What is text, really? TEI and beyond


All WorkshopsTEI

Interface design and user involvement – Wiennerisches Diarium Digital

Dario Kampkaspar

Keywords: Digital Edition, User involvement
Permalink: https://gams.uni-graz.at/o:tei2019.179

The Wien[n]erisches Diarium Digital – Digitarium is an ongoing project that aims at making available one of the oldest newspapers in the world available as a high quality full text. The Wiennerisches Diarium, now Wiener Zeitung, first appeared on 8th August 1703, initially with 2 issues per week of usually 8–12 pages each but reaching over 40 pages regularly by the second half of the 18th century. From October 1813, there were daily issues (including Sundays).

The project makes use of the Transkribus software and Handwritten Text Recognition (HTR) models trained specifically on the newspaper’s issues to achieve a reasonably high quality full text – on average, less than 1.5% character error rate (CER) – from automated processing. During the first 2 years, the project implemented this automated workflow and improved the HTR models by making available 420 issues from 1703 – 1799 (5 per year where images were already available). In the end, the team wants to include all issues from 1703 until the 1940es in an extensive corpus with a versatile frontend that can cater to different research needs.

While a recent grant application (the outline of which had been presented in Tokyo) has not been successful, the project team still is intent on developing an interface together with researchers and the interested public alike. Several questions that arise from the serial nature of the source, the amounts of text involved as well as the linguistic changes over more than 200 years have to be addressed and combined with a user centred design approach so that the texts can be presented, read, searched and otherwise reused easily.

This one-day workshop wants to include the TEI community in this development. The first part will introduce participants to the project, its workflow and the current web interface. A short survey is to collect the initial reactions to the interface.

The second part will focus on research questions that can be answered by periodical texts and how both the framework in which they are presented and the encoding of the texts and their metadata can support a wide variety of research disciplines.
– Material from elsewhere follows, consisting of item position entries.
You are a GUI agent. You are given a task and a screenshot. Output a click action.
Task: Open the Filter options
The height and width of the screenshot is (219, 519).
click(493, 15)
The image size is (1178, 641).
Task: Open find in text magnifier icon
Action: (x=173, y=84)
Participants will be asked to try to answer a research question from a field of their choosing and record what steps they take, what functionality they would like to see included in the web frontend to help them in their research and whether, and if so, how, they would like to contribute in improving the quality of the source material.

Both parts will be connected by the presentation of (and comparison to) the results of a two day conference and several “annotate-a-thons” held from 2017 – 2019.
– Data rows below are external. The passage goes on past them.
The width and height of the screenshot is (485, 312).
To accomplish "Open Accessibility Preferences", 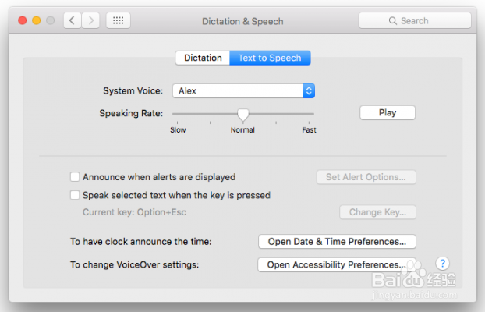I will coord(336,264).
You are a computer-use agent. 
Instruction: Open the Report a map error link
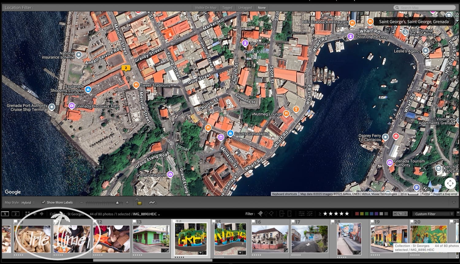click(x=445, y=194)
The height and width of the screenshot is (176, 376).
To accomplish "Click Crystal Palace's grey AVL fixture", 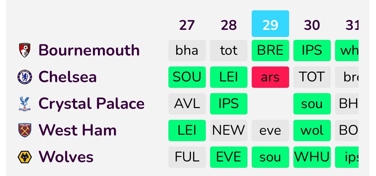I will [187, 103].
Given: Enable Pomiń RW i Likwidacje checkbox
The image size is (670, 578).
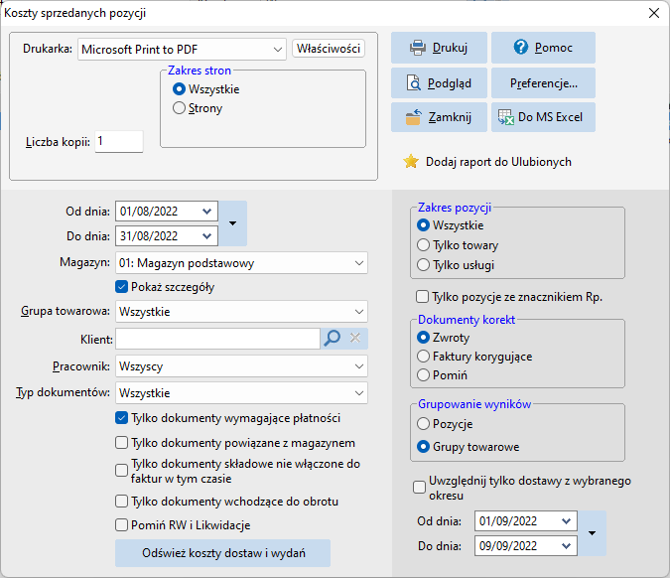Looking at the screenshot, I should pos(122,525).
The results of the workshop will be discussed in the form of an article for the JTEI while also being an important basis for the further development of the framework used to present the Diarium’s texts (which of course is available as an open source: wdbplus). The texts will be made available separately later this year.
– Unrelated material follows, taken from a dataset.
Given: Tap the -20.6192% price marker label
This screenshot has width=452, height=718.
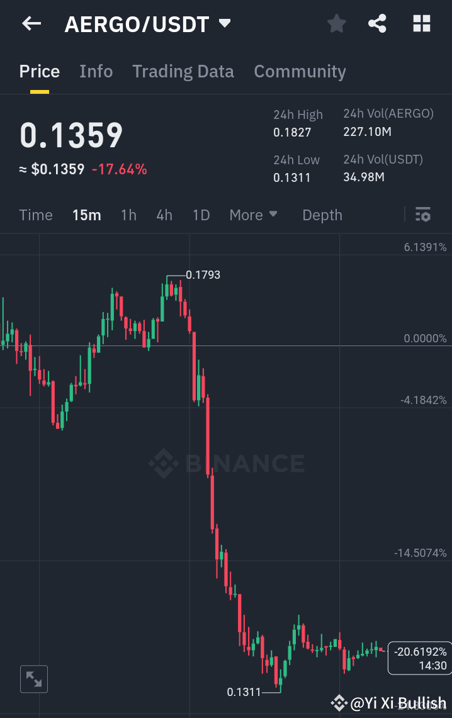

Participants should have a laptop with a working internet connection so they can use the projects website. The room needs a means of projection. Those who want to use their own data and/or install the presentation tool themselves need to have eXist installed and should, if possible, already have wdbplus running.

While the Diarium texts are in German, knowledge of German is not necessary. However, if participants want to suggest a periodical in a different language for use in the project, this is highly welcome and will be included for use during the workshop.